同样,下面是模拟概率和数学推导值之间的estimation_error 图。如您所见,在模拟的早期运行中,估计误差超过了100% off,但逐渐上升到误差的5% 以内。
如果您要针对两倍的手数运行模拟,那么我们会看到蓝线和红线最终与两个图表中的黑色水平线重叠 - 表示模拟答案变得等同于数学得出的答案。
模拟还是不模拟?
最后,你可能想知道,
“如果我可以通过模拟一个问题来生成一个精确的答案,那么为什么首先要为所有复杂的数学而烦恼呢?”
答案是,就像生活中的任何决定一样,“权衡”。
在我们的示例中,我们可以在足够多的手上运行模拟,以获得高度自信的精确答案。但是,如果有人因为不知道答案(通常是这种情况)而运行模拟,那么需要回答另一个问题,
“我要运行多长时间的模拟才能确信我有正确的答案?”
答案似乎很简单:
“运行一段时间。”
最终,您的估计输出可能会收敛到一个值,这样额外模拟的输出不会与之前的运行相比发生显着变化。

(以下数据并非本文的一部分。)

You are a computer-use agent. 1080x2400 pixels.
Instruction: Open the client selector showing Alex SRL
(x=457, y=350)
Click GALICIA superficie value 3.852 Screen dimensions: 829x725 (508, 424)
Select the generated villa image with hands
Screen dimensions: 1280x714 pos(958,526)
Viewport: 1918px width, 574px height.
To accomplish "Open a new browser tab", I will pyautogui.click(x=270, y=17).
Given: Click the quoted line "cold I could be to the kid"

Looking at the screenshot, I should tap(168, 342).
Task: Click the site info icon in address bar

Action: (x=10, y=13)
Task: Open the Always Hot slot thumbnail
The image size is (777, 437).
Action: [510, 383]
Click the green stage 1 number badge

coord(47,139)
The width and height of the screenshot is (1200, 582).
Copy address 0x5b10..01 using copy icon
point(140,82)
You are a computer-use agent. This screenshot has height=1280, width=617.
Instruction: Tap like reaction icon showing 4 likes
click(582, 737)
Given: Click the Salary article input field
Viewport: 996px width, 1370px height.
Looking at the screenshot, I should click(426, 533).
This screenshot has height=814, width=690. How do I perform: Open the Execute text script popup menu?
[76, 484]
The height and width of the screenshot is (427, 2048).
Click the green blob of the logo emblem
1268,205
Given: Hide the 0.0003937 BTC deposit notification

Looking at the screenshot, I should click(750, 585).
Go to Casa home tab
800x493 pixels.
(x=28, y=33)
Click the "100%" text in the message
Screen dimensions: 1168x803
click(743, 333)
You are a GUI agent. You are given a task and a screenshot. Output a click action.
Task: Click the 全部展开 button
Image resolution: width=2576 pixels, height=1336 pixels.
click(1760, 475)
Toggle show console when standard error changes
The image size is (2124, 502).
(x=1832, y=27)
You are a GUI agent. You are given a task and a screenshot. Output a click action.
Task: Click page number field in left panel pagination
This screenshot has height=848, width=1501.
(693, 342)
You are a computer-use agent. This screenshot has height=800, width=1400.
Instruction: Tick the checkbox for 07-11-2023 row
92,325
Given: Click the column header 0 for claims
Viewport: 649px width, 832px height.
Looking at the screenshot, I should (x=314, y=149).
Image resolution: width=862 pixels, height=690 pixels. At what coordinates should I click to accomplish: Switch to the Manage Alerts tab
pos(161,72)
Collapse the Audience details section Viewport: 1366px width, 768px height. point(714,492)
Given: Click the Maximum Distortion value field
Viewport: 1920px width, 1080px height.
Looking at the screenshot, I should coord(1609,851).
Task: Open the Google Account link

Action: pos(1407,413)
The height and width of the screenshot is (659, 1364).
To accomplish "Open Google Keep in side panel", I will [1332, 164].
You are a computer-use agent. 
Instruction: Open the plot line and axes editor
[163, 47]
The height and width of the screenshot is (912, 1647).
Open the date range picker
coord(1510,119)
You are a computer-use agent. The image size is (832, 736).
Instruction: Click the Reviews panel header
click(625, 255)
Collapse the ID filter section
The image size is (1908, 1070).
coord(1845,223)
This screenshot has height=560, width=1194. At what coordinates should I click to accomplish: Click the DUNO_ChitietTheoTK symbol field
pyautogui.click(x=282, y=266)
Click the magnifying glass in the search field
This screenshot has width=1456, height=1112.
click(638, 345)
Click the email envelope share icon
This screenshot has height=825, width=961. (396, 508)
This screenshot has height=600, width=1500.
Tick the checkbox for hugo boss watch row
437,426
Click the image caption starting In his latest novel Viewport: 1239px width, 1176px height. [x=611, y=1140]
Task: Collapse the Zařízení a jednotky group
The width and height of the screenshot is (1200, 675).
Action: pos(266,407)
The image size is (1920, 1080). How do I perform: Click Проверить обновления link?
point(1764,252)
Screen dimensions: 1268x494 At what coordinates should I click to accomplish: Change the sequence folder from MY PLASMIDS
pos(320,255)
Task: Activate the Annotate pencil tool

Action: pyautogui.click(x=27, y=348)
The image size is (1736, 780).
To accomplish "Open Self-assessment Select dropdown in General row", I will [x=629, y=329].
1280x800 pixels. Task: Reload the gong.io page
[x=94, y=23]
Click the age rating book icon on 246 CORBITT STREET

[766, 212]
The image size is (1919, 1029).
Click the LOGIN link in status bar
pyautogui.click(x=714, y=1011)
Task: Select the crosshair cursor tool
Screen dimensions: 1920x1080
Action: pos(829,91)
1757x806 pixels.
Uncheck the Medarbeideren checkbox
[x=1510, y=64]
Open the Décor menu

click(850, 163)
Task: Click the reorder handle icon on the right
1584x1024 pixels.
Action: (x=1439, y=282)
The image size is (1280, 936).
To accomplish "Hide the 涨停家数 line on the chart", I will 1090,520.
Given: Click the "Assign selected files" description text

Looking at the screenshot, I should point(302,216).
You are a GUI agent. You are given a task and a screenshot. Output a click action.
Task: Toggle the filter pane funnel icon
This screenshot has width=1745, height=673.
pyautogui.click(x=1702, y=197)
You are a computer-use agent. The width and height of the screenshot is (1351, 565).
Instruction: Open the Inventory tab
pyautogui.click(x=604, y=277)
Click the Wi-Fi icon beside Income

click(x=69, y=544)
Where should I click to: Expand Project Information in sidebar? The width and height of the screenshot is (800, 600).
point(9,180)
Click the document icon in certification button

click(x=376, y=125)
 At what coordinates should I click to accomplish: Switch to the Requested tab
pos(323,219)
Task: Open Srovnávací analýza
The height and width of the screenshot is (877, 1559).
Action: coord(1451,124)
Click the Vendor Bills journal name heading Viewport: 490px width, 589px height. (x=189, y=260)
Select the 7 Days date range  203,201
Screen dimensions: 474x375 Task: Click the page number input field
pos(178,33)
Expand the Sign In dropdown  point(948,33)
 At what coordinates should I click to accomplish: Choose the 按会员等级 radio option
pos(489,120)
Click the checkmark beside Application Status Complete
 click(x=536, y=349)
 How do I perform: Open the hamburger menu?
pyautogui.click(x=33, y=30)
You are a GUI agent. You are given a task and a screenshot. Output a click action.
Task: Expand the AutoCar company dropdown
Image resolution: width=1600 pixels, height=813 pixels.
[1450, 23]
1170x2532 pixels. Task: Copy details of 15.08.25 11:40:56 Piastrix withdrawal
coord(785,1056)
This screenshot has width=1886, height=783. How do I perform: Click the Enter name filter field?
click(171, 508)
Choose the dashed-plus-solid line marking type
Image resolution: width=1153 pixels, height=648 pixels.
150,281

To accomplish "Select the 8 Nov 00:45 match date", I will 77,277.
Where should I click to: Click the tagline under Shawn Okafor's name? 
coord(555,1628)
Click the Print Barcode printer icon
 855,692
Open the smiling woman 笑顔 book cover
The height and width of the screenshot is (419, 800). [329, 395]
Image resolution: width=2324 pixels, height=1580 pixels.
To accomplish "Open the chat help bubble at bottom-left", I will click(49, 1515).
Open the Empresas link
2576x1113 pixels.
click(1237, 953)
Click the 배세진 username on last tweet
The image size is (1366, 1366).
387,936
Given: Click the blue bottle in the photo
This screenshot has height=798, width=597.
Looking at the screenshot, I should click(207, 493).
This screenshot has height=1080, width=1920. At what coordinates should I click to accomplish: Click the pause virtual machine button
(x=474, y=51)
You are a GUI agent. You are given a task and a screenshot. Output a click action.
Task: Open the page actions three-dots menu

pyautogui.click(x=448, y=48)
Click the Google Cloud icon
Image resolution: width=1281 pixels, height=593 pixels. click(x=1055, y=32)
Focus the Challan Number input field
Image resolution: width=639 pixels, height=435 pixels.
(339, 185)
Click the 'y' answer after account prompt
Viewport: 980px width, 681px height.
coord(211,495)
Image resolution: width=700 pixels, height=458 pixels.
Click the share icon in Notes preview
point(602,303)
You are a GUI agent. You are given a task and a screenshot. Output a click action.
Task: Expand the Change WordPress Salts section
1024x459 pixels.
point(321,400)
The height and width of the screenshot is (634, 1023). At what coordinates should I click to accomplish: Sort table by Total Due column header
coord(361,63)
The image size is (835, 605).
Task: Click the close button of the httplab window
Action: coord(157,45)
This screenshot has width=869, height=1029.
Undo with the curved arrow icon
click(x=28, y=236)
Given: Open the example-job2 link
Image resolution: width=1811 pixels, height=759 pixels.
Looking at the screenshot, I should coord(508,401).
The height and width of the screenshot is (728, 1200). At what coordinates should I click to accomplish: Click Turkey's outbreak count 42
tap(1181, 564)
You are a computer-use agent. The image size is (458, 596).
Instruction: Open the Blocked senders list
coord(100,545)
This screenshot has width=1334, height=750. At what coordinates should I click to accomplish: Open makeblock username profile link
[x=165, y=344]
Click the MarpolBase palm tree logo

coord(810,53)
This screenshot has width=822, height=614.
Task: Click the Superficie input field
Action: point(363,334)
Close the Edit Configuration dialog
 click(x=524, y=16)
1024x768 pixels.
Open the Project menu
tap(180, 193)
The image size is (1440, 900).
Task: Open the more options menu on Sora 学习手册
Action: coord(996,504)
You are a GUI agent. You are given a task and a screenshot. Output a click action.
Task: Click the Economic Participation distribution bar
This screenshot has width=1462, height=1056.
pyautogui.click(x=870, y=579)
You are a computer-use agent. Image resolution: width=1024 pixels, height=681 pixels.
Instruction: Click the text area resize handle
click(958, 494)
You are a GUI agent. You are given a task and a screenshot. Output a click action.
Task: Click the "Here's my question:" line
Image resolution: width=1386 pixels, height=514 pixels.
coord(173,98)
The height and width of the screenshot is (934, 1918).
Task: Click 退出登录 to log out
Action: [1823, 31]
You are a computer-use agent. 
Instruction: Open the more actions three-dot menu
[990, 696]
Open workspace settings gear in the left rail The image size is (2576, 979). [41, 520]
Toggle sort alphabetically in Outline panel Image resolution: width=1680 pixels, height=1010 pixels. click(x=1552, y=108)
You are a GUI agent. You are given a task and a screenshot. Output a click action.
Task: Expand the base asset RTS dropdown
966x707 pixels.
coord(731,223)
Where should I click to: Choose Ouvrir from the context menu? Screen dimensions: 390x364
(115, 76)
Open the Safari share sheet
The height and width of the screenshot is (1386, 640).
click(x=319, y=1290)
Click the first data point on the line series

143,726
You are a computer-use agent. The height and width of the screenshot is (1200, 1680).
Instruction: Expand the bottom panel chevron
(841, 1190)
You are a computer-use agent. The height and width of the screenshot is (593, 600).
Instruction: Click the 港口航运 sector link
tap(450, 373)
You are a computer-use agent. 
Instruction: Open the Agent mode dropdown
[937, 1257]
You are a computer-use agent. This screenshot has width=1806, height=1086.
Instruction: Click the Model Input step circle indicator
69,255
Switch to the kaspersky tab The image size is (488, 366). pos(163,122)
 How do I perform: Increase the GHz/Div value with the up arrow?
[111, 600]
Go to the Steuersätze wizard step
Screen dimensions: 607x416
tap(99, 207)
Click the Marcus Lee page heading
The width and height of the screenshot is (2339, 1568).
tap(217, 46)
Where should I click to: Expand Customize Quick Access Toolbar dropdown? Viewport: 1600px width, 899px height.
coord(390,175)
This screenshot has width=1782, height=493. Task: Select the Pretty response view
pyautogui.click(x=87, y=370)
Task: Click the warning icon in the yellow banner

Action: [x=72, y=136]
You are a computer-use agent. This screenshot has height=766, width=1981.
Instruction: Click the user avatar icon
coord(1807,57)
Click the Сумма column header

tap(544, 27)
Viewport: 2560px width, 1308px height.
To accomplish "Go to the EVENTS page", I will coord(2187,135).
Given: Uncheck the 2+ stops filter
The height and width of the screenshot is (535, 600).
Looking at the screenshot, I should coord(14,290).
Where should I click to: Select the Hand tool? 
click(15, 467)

这里的问题是,在某些情况下,取决于您正在模拟的系统的复杂性,看似收敛的输出可能是暂时的现象。也就是说,如果您再运行十万次模拟,您可能会开始看到您的输出与您认为的稳定答案不同。在不同的情况下,尽管已经运行了数千万次模拟,但可能会发生输出仍未收敛的情况。你有时间编程和运行模拟吗?或者数学近似值会让你更快到达那里?
还有一个问题:
*“费用是多少?”
今天的消费电脑相对便宜,但 30 年前它们的价格为 2019 美元 $4,000 to $9,000。相比之下,TI89 only cost $215(同样是 2019 年美元)。因此,如果您在 1990 年问过这个问题,并且您擅长概率数学,那么使用 TI89 可以节省 3,800 美元。成本在今天同样重要:模拟 self-driving 汽车和 protein folding 会消耗数百万美元。
最后,任务关键型应用程序可能需要模拟和数学模型来交叉检查两种方法的结果。一个很好的例子是 StandUpMaths 的 Matt Parker 通过模拟计算了the odds of landing on any property in the game of Monopoly,并用 Hannah Fry 的同一游戏的数学模型确认了这些结果。